Downloading Models
node-llama-cpp
is equipped with solutions to download models to use them in your project. The most common use case is to download models using the CLI.
For a tutorial on how to choose models and where to get them from, read the choosing a model tutorial
Using the CLI
node-llama-cpp
is equipped with a model downloader you can use to download models and their related files easily and at high speed (using ipull
).
It's recommended to add a models:pull
script to your package.json
to download all the models used by your project to a local models
folder.
It's also recommended to ensure all the models are automatically downloaded after running npm install
by setting up a postinstall
script
Here's an example of how you can set this up in your package.json
:
{
"scripts": {
"postinstall": "npm run models:pull",
"models:pull": "node-llama-cpp pull --dir ./models <model-url>"
}
}
Don't forget to add the models
folder to your .gitignore
file to avoid committing the models to your repository:
/models
If the model consists of multiple files, only use the URL of the first one, and the rest will be downloaded automatically.
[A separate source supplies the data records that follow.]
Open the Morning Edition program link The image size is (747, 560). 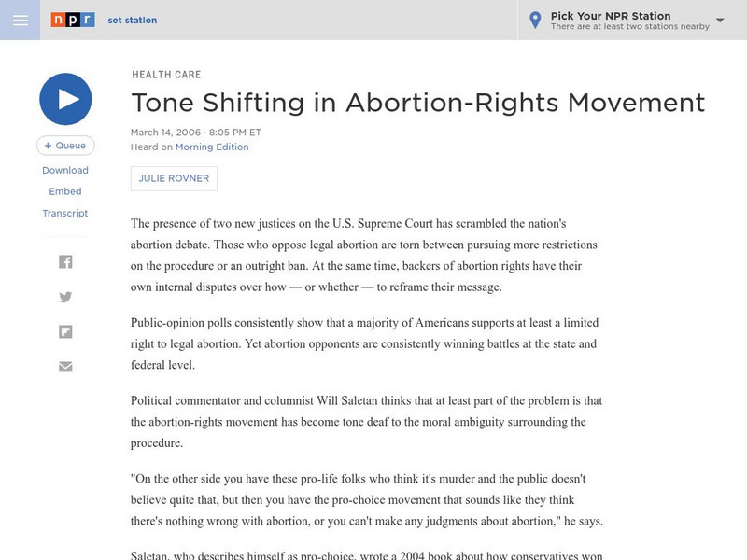pyautogui.click(x=212, y=147)
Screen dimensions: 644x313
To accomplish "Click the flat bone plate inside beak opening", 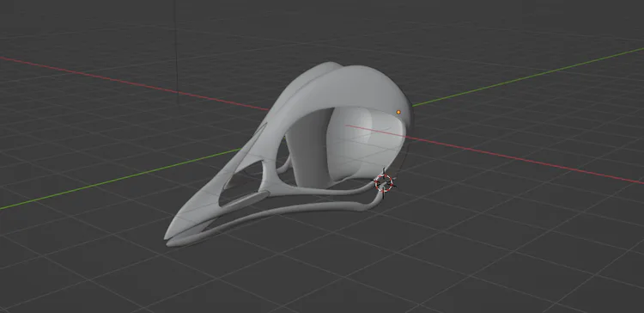I will [x=246, y=199].
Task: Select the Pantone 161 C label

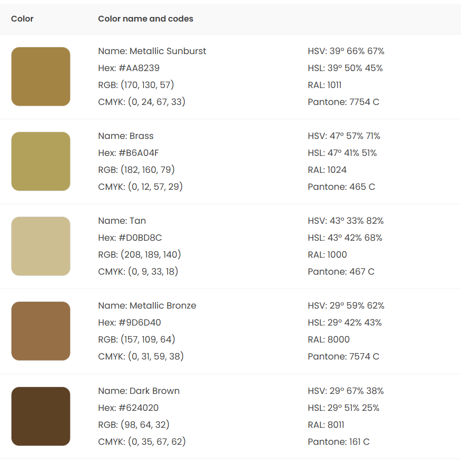Action: tap(339, 442)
For more information, see createModelDownloader
.
Calling models:pull
multiple times will only download the models that haven't been downloaded yet. If a model file was updated, calling models:pull
will download the updated file and override the old one.
You can pass a list of model URLs to download multiple models at once:
{
"scripts": {
"postinstall": "npm run models:pull",
"models:pull": "node-llama-cpp pull --dir ./models <model1-url> <model2-url> <model3-url>"
}
}
TIP
When scaffolding a new project, the new project already includes this pattern.
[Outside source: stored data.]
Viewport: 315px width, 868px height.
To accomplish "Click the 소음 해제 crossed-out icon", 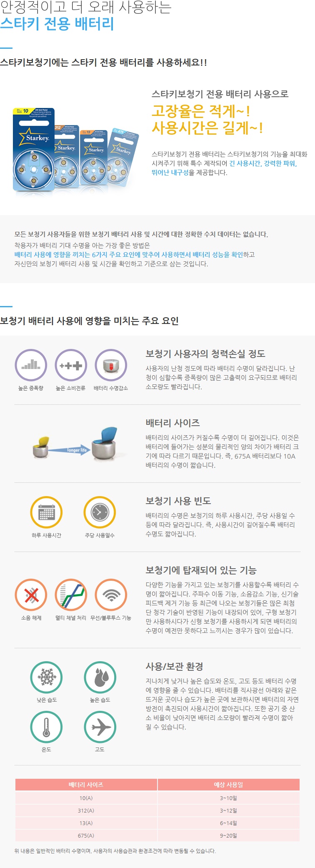I will pyautogui.click(x=31, y=595).
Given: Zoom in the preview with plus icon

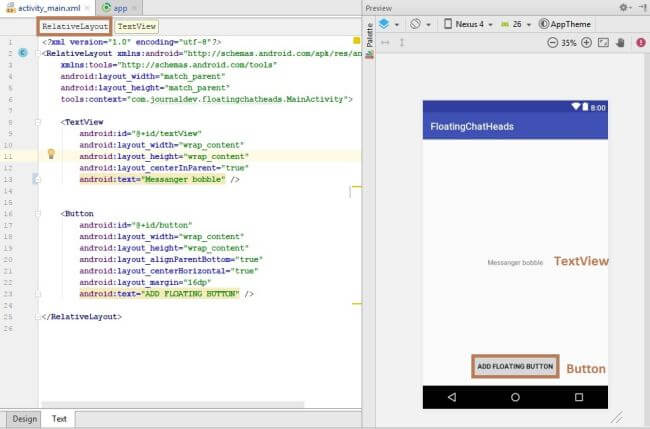Looking at the screenshot, I should pyautogui.click(x=586, y=43).
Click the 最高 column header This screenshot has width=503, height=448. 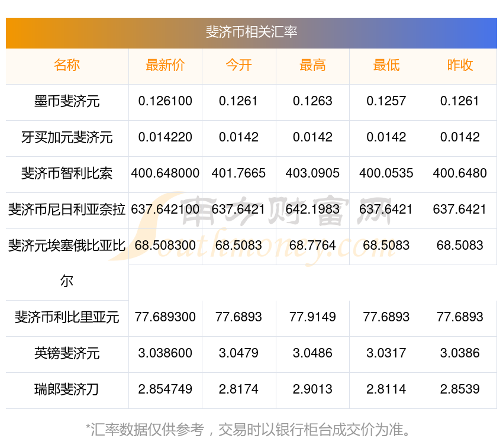(x=312, y=65)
Programmatically Downloading Models
You can also download models programmatically using the createModelDownloader
method, and combineModelDownloaders
to combine multiple model downloaders.
This option is recommended for more advanced use cases, such as downloading models based on user input.
If you know the exact model URLs you're going to need every time in your project, it's better to download the models automatically after running npm install
as described in the Using the CLI section.
Model URIs
You can reference models using a URI instead of their full download URL when using the CLI and relevant methods.
When downloading a model from a URI, the model files will be prefixed with a corresponding adaptation of the URI.
To reference a model from Hugging Face, you can use the scheme hf:<user>/<model>/<file-path>#<branch>
(#<branch>
is optional).
Here's an example usage of the Hugging Face URI scheme:
hf:mradermacher/Meta-Llama-3.1-8B-Instruct-GGUF/Meta-Llama-3.1-8B-Instruct.Q4_K_M.gguf
When using a URI to reference a model, it's recommended to add it to your package.json
file to ensure it's downloaded when running npm install
, and also resolve it using the resolveModelFile
method to get the full path of the resolved model file.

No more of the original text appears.